Saludan animosamente a los de la boina (al fin y al cabo son su público, qué le vamos a hacer)  y miran los de la boina  de reojo a ver si a alguien le ha dado por echarles  una foto para luego ponerla en su garito e ir por ahí presumiendo de la gran amistad que le une a esa pandilla o grupo de plumíferos tan importantes para nuestras letras.
Los seis o siete magníficos, andan todo el tiempo temerosos de que vayan los alevines a llenarles la mochila con manuscritos y siempre hablan con las personas mirando hacia otro sitio, como buscando salvarse de los mastuerzos.

Si pudieran llevarían guardaespaldas para que apartasen a los fans a tortas, como las estrellas del rock o del cine. Por cierto, tampoco creo yo que sea tan doloroso leerse algunas cosas de los chiquillos y chiquillas que empiezan en esto de juntar palabras. ¿Quién sabe? A lo mejor en la provincia infame hay un genio en potencia, como ellos, alguno que emocionará con sus folios a la inmensa minoría. Conste que no hablo por mí que ni soy chiquillo ni chiquilla. Ni me importa una mierda la gloria esa, lo digo así; sinceramente. Sólo me importan mis amigos, mis coplas, mi familia y la revolución que está al caer, dentro de nada.

Sueltan su rollo con profesionalidad. Han perdido la cuenta de las veces que han reinado sobre las tarimas de la cultura o culturita. Como se saben tocados por la gracia del reconocimiento les importa poco que la concurrencia haya leído sus obras maestras o no. El proyecto, tras tantas servidumbres y tantas concesiones,  tiene que ver más con salir en una tertulia bien pagada de la televisión o de la radio que con escribir una obra literaria.

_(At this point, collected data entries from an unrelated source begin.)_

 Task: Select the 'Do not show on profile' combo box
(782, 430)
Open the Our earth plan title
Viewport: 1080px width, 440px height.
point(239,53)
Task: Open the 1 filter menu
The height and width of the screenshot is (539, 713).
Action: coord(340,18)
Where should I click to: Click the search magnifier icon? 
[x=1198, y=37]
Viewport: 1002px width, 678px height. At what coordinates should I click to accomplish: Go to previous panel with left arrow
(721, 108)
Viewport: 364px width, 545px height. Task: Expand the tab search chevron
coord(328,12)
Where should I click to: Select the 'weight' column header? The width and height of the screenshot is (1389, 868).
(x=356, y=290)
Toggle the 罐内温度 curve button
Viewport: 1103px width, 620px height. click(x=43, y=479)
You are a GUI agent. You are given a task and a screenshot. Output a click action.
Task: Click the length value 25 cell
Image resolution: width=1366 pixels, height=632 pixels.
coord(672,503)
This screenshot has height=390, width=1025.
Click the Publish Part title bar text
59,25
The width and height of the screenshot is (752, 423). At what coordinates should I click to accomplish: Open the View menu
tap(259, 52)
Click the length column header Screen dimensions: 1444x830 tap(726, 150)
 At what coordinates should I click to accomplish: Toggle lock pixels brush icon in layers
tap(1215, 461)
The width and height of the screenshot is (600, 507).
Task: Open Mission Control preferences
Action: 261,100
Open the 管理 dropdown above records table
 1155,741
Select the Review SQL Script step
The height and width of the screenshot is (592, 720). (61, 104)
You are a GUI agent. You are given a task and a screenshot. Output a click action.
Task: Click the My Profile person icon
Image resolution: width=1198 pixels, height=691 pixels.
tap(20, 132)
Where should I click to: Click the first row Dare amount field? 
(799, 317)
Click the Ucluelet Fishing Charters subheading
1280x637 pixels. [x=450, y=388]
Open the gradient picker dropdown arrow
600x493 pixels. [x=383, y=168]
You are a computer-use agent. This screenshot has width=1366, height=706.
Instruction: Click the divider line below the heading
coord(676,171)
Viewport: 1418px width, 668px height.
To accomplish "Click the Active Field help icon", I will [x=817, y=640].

A veces sienten la molestia de saber que muchos de los que van a sus tinglados lo que quieren es probar suerte, porque a veces cuentan con la compaña de  un cantante muy famoso y muy canalla que lleva una década muerto de risa, y para los cazadores de firmas eso sería ya la hostia.

En cuanto terminan sus compadres el cantiñeo, salen cagando leches del  baile, como si anduvieran espantados o tuvieran que hacer muchas cosas importantísimas. Lo que tengan que cantar o contar los teloneros como es lógico se las trae floja, pero da mucha pena ver a algunos de los teloneros quedarse así, como un novio solícito con su ramo de flores esperando una fugaz miradita de la muchacha pretendida.
Algunas veces, cuando los organizadores del cotarro han visto la estampida de los poetas pata negra y comprenden que el fiestón ha perdido el brillo de las estrellas,  llaman corriendo al bar en el que se organizaba el ágape para que anulen rápidamente lo de las gambas y saquen tres o cuatro bandejas con tortilla de patatas y dos fuentes de aceitunas.

Los poetas (casi todos geniales) de Segunda “B”  se darán por satisfechos con la cena espartana y en cuanto se beban tres o cuatro vasos, irán olvidando el marisco, si es que soñaron alguna vez con catarlo. Olvidarán el manuscrito vergonzante, el libro editado por una asociación de ciclistas, el proyecto de revolución poética para girar por las bibliotecas de barrio y el motivo por el que anduvieron una noche de verano declamando versos,  con el calor tan grande que hacía.